Film Review: “The Innocents”

 

  • THE INNOCENT
  • Starring: Rakel Lenora Flottum, Sam Ashraf
  • Directed by: Eskil Vogt
  • Rating: unrated
  • Running Time: 1 hr 57 mins
  • IFC Films
Once upon a time, there were a plethora of western movies and television shows. Now, decades later after their demise in popularity, the superhero genre has become its replacement. Most films involving people with incredible abilities are generally straightforward. However, there are those that attempt to take a different path. The M. Night Shyamalan trilogy – “Unbreakable,” “Split” and “Glass” – comes to mind or the 2012 film, “Chronicle.” The newest addition to the more offbeat stories involving comic book-like powers comes from Norway in the form of the sci-fi/thriller “The Innocents.” Written and directed by Norwegian filmmaker Eskil Vogt (“Thelma”), “The Innocents” is a spine-tingling, edge-of-your-seat story that lingers long after its final credits have ceased rolling.
“The Innocents” is set entirely in a Norwegian housing complex where nine-year-old Ida (Rakel Lenora Flottum), her nonverbal older sister, Anna (Alva Brynsmo Ramstad) and their parents have recently moved in to. Anna receives a lot of attention from their parents as she has a severe form of autism. This makes Ida jealous, which often causes her to do things that are petty and mean.
Ida soon befriends Ben (Sam Ashraf), a young boy about her age who transforms from being a lonely, sympathetic kid to a burgeoning sociopath who has no problems crushing an animal’s head while it’s still alive. Amid it all, Ben shows Ida his special talent – telekinesis. It starts off with being able to move a bottle cap, but the more he practices the more he can do with it.

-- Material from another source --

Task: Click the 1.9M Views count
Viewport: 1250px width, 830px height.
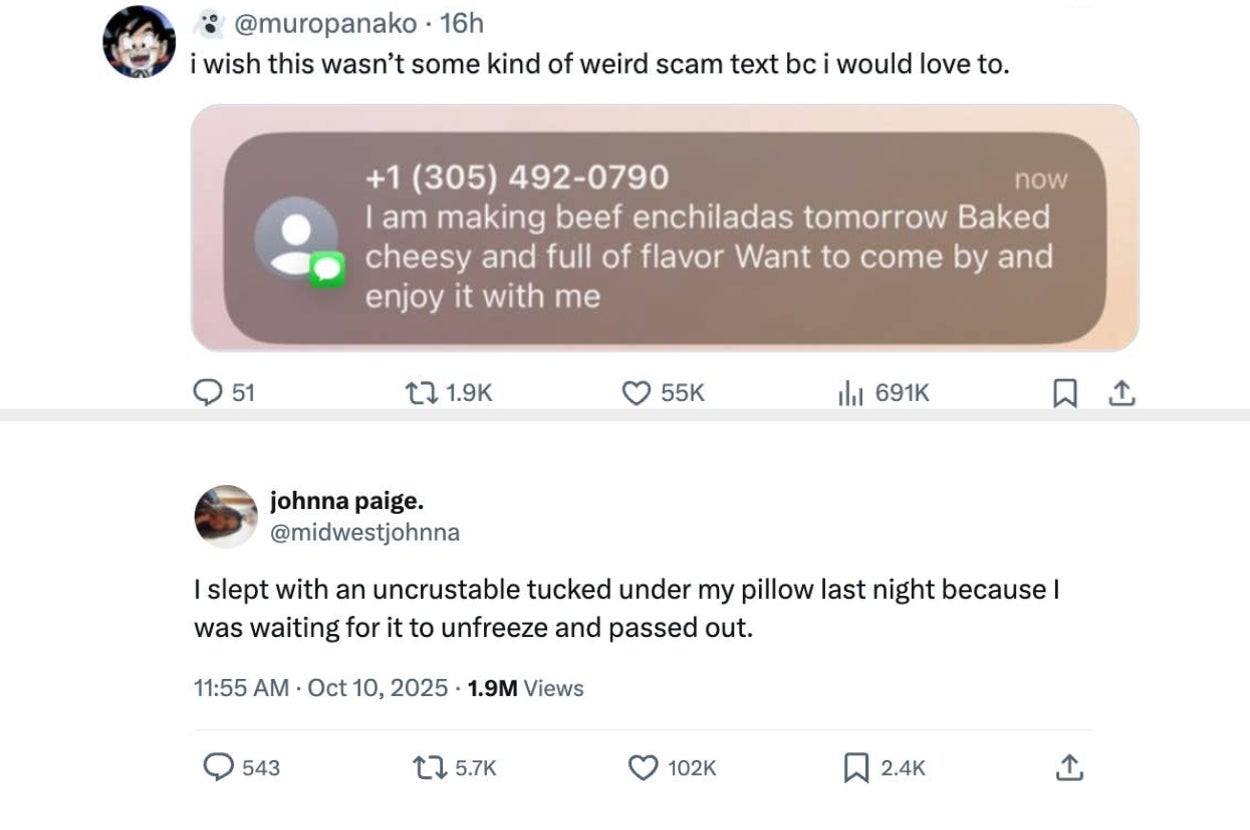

Ben turns out to be not the only who has a gift when another little girl, Aisha (Mina Yasmin Brenseth Asheim) begins to play with Anna. The duo demonstrates some type of telepathy and when all four are together, their powers are enhanced. As Ben’s darker side grows, so does the suspense as he becomes increasingly challenged by the girls.
While “The Innocents” could be construed as an origin story, it’s more of a one-off tale with a simmering build-up of suspense with a pinch of horror tossed in for good measure. The four central characters are thrust into a world they don’t quite understand yet as they grasp the concepts of good versus evil. Vogt keeps us in the dark as to how the children got their powers in their first place, which is fine because no knowing is better than trying to be convinced it is the result of touching a weird, glowing crystal in a cave. Nor does Vogt overwhelm us with an overabundance of special effects. Instead, he lets his intelligent, breath-of-fresh-air story do the talking. All four young actors handle themselves well throughout the film, although none of their performances are particularly awe inspiring.
Overall, “The Innocents” is one of the best “superhero” films you can possibly see. Just be prepared to jump in your seat a couple of times and be ready to discuss it long afterwards.